* Problem to solve *
Leave out all pictures and retype exactly the lines from the one with "How do I perform: Open" through the last line of the material.

_ _ _ _ _

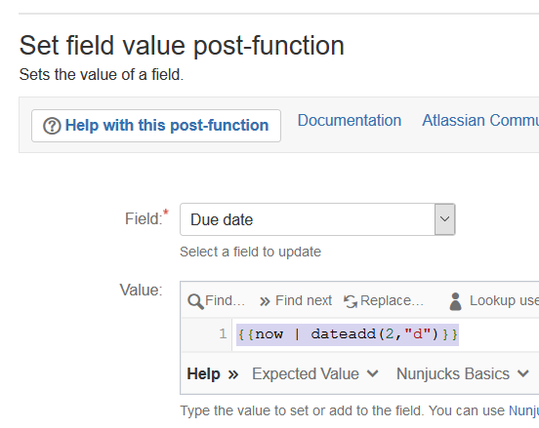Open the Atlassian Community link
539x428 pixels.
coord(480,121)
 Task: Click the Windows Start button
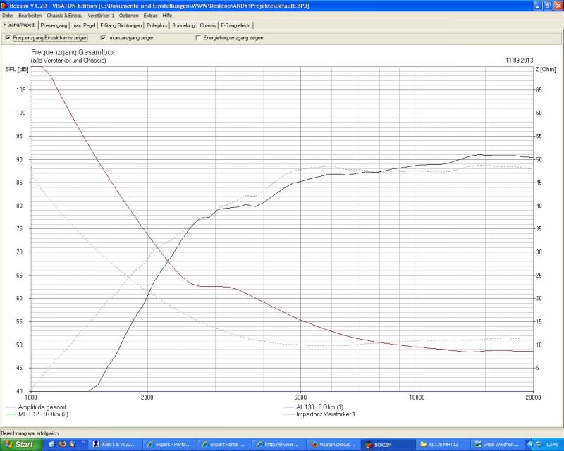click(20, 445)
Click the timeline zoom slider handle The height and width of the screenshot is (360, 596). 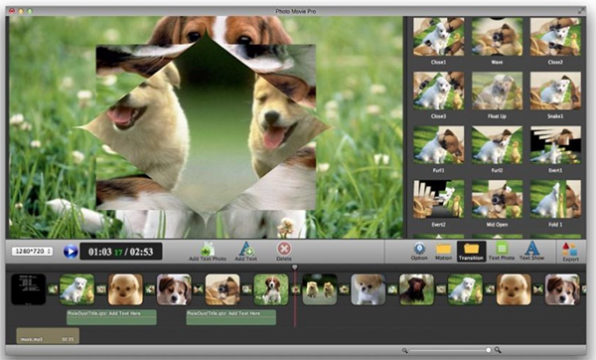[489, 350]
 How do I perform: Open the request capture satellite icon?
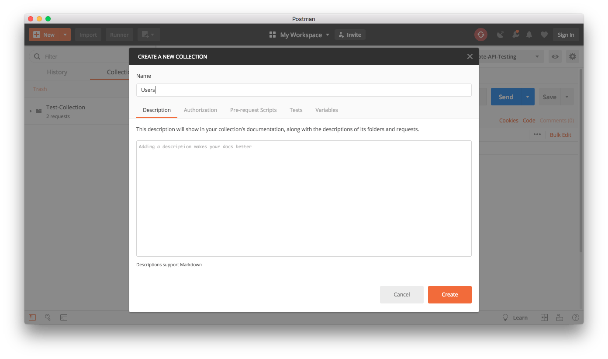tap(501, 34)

_ _ _ _ _

* Answer to this exercise *
 How do I perform: Open the request capture satellite icon?
tap(501, 34)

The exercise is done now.